Entries supplied
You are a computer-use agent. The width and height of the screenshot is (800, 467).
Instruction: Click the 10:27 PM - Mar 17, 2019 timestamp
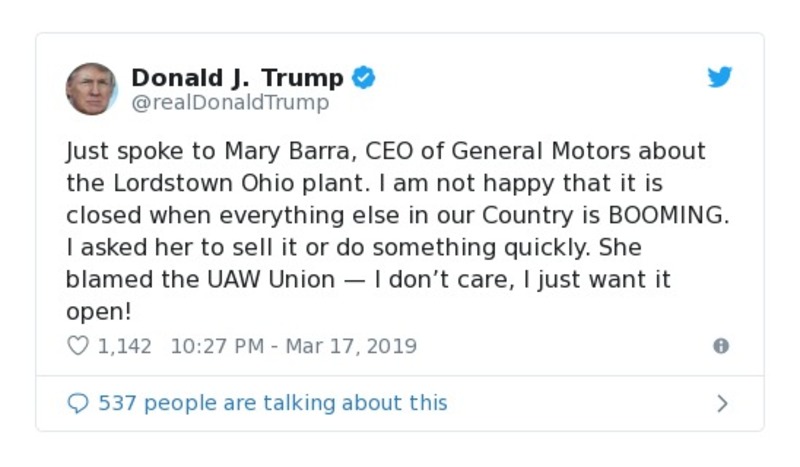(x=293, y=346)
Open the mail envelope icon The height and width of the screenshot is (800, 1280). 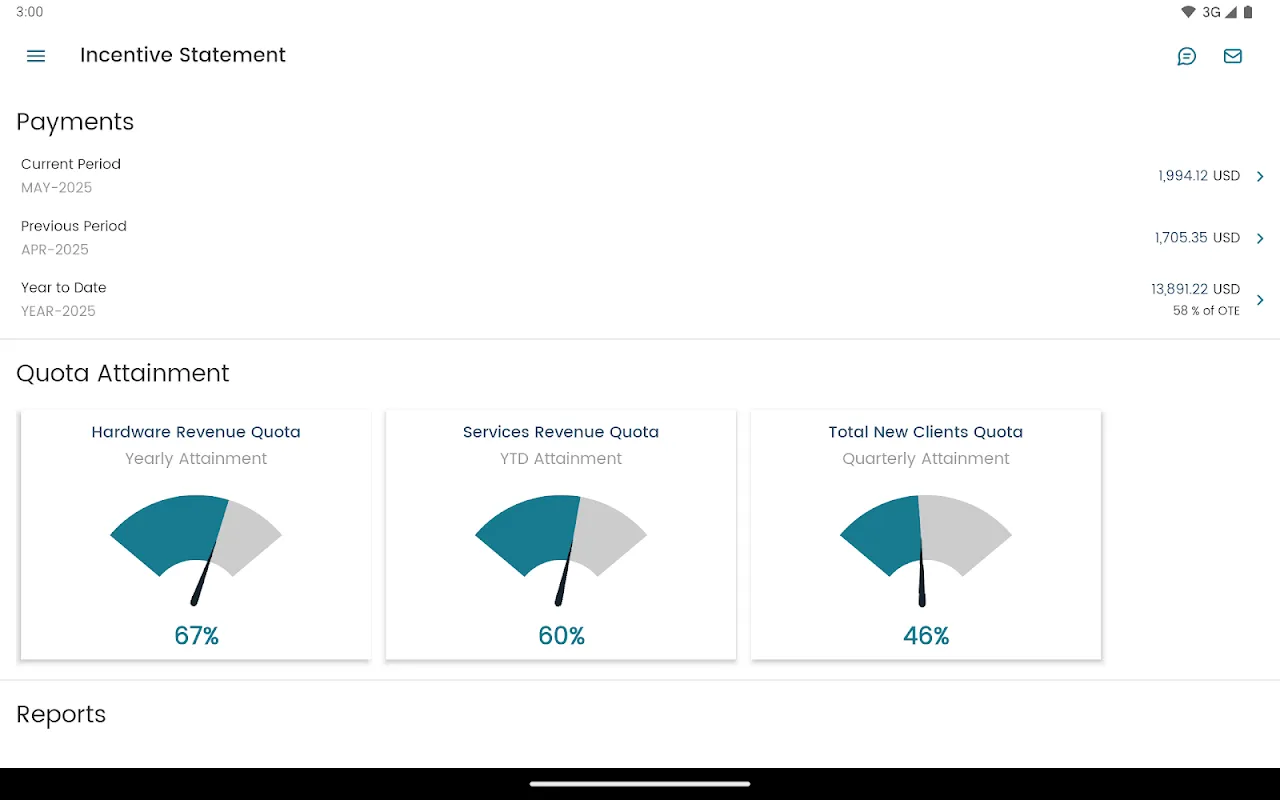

...

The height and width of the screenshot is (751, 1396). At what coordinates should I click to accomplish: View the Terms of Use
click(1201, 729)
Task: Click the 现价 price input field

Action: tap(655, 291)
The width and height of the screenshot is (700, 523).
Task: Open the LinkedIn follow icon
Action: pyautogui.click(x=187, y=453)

---

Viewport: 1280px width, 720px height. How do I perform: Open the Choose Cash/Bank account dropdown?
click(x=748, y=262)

Request
Write out the lines from the one holding "The height and width of the screenshot is (751, 1396)." through the one holding "Action: pyautogui.click(x=187, y=453)", inclusive, with "price input field" changed to "price entry box" and nothing else altered.

Correct response
The height and width of the screenshot is (751, 1396). At what coordinates should I click to accomplish: View the Terms of Use
click(1201, 729)
Task: Click the 现价 price entry box

Action: tap(655, 291)
The width and height of the screenshot is (700, 523).
Task: Open the LinkedIn follow icon
Action: pyautogui.click(x=187, y=453)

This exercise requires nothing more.